Критик из «Таймс» высоко оценил танец Вацлава и Брониславы в обоих балетах, отметив, что «Призрак розы» был равен первоначальному замыслу, но, по его мнению, новые «Сильфиды», хотя Нижинский показал «прекрасный вкус в оформлении и свое утонченное мастерство в интерпретации музыки», «менее успешны» по сравнению с оригинальным соединением музыки, хореографии и декораций, которое было «признанным шедевром».
Реакция публики, вспоминал Бомонт, поначалу вежливая, становилась все более прохладной. Одной из причин этого стало требование Нижинского не зажигать, как было принято, в зале свет при перемене сцен. Он также не позволил администратору театра Морису Волни исполнять музыку во время этих антрактов. И хотя среди публики было множество постоянных посетителей балетов в «Ковент-Гарден» и «Друри-Лейн», в зале роптали не привыкшие к подобному завсегдатаи варьете. Нижинский из-за кулис наблюдал за неукоснительным исполнением своих требований. Как только следующим вечером он удалился в свою гримерную, по распоряжению Волни оркестр начал исполнять музыку Чайковского, отобранную дирижером Германом Финком из репертуара Павловой.
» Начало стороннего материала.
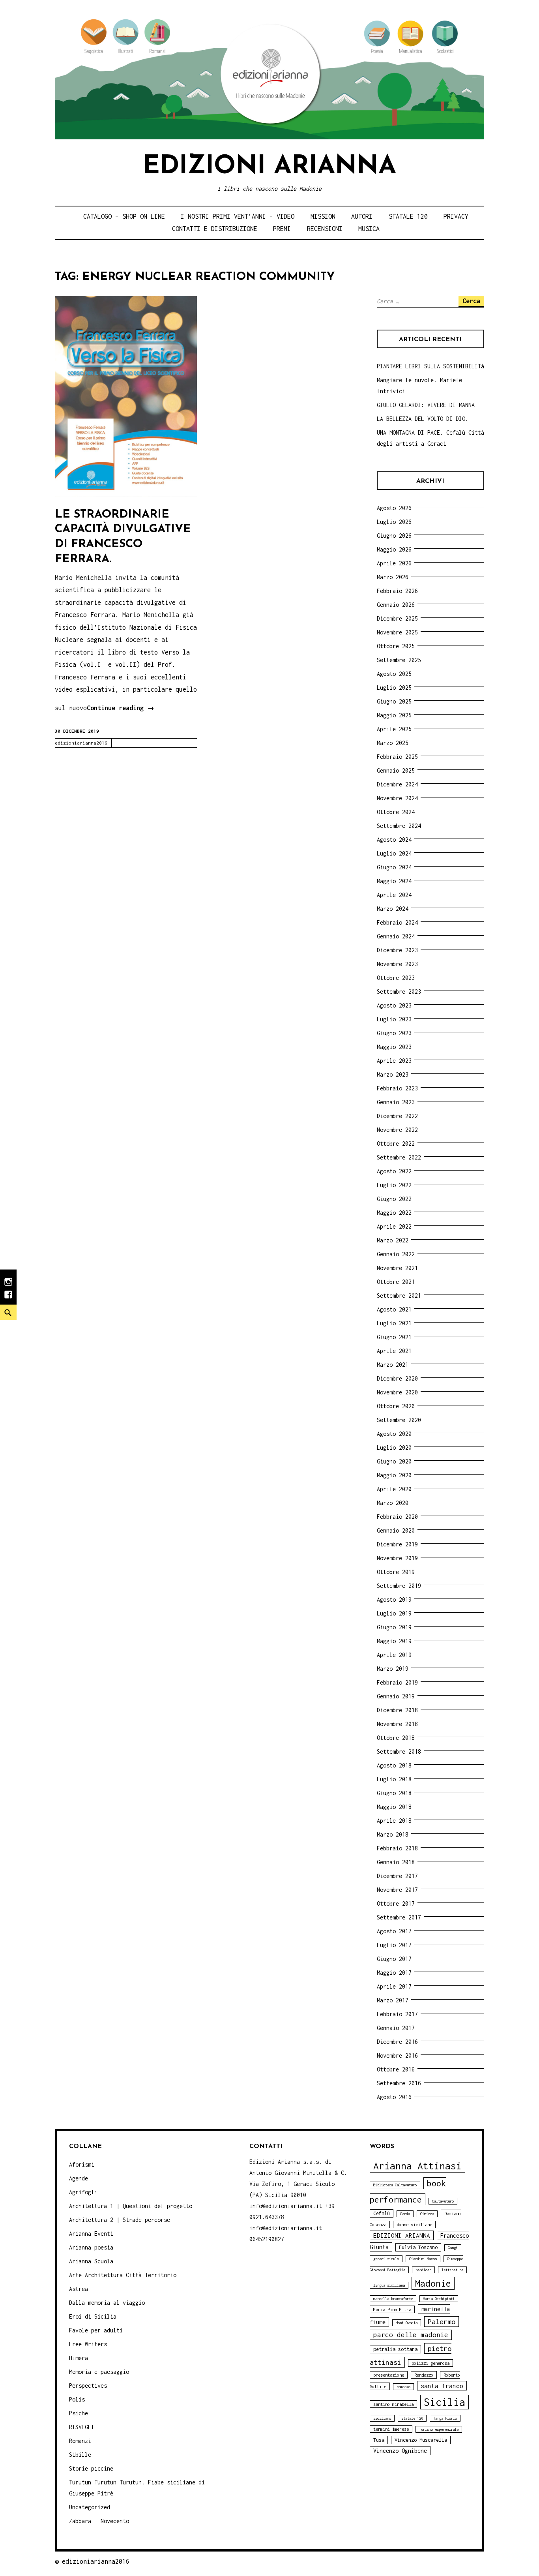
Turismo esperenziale (439, 2429)
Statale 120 (408, 216)
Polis (77, 2399)
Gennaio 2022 (396, 1254)
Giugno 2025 (394, 701)
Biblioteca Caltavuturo (395, 2185)
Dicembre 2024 (397, 784)
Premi (282, 228)
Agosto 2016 (394, 2097)
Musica (369, 228)
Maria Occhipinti (439, 2298)
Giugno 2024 (394, 867)
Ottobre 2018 (396, 1737)
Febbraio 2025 (397, 756)
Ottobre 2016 (396, 2069)
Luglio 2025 (394, 687)
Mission (323, 216)
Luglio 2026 (394, 521)
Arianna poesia (91, 2247)
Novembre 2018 (397, 1723)
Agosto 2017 (394, 1931)
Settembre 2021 (399, 1295)
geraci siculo (386, 2259)
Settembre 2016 (399, 2083)
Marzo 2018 (392, 1834)
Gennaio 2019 (396, 1696)
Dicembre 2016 (397, 2041)
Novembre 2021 (397, 1268)
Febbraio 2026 (397, 590)
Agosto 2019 (394, 1599)
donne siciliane (414, 2224)
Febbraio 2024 (397, 922)
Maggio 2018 (394, 1806)
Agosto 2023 (394, 1005)
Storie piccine (91, 2468)
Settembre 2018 (399, 1751)
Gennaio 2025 (396, 770)
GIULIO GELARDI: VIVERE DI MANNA (426, 405)
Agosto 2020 (394, 1433)
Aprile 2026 (394, 563)
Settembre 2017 (399, 1917)
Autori (361, 216)
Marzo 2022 (392, 1240)
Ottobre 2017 (396, 1903)
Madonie (433, 2283)
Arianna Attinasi (417, 2165)
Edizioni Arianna (269, 167)
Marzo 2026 (392, 577)
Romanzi (80, 2440)
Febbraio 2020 (397, 1516)
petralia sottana (395, 2349)
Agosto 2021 (394, 1309)
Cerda (405, 2214)
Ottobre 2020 (396, 1406)
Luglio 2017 (394, 1945)
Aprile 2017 (394, 1986)
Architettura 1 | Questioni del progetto (130, 2206)
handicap (423, 2270)
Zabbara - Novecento (99, 2521)
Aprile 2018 (394, 1820)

Услышав это, Вацлав впал в истерику. В конце концов «Призрак розы» был исполнен как обычно, но Нижинский продолжал горячо протестовать и на следующий день.
На вторую неделю выступлений анонсировались «Половецкие пляски», а на третью — новая программа, составленная из балетов «Карнавал», «Птица и Принц» и «Греческий танец». Но вечером 16 марта, после целого дня репетиций, у Вацлава внезапно началась инфлюэнца, и Бату пришлось объявить, что Нижинский не сможет танцевать. Балет был спешно заменен рядом мюзик-холльных номеров. Ромола дала Вацлаву аспирин, который, по словам врачей, вызванных леди Рипон, «чуть не убил его, так как у него сердце атлета, и он был в чрезвычайно опасном состоянии». Руководство театра использовало пункт контракта, по которому он расторгался, если танцор не появится на сцене три вечера подряд. Нижинский был не в состоянии продолжать выступления, и сезон внезапно закончился. Оплата декораций, музыки и гонораров была возложена персонально на Вацлава. Обсуждение новых договоренностей потерпело неудачу из-за несогласия сторон. Нижинский больше никогда не танцевал в Лондоне. Сочувствующая ему труппа заявила, что удовлетворена полученным жалованьем и просит заплатить только за обратный проезд в Россию, но Нижинский полностью выплатил тридцати двум танцорам гонорар за год из собственного кармана. Можно спросить, откуда он взял деньги, ведь Дягилев никогда не платил ему жалованье. Дело в том, что за выступления на частных приемах (как у Ага Хана) ему платили баснословные суммы. Так как Дягилев всегда оплачивал его гостиничные счета, кормил и одевал его, а также обеспечивал расходы его матери, эти суммы почти не тратились.
Вместо русских в театре «Палас» стал выступать комик Фред Эмни.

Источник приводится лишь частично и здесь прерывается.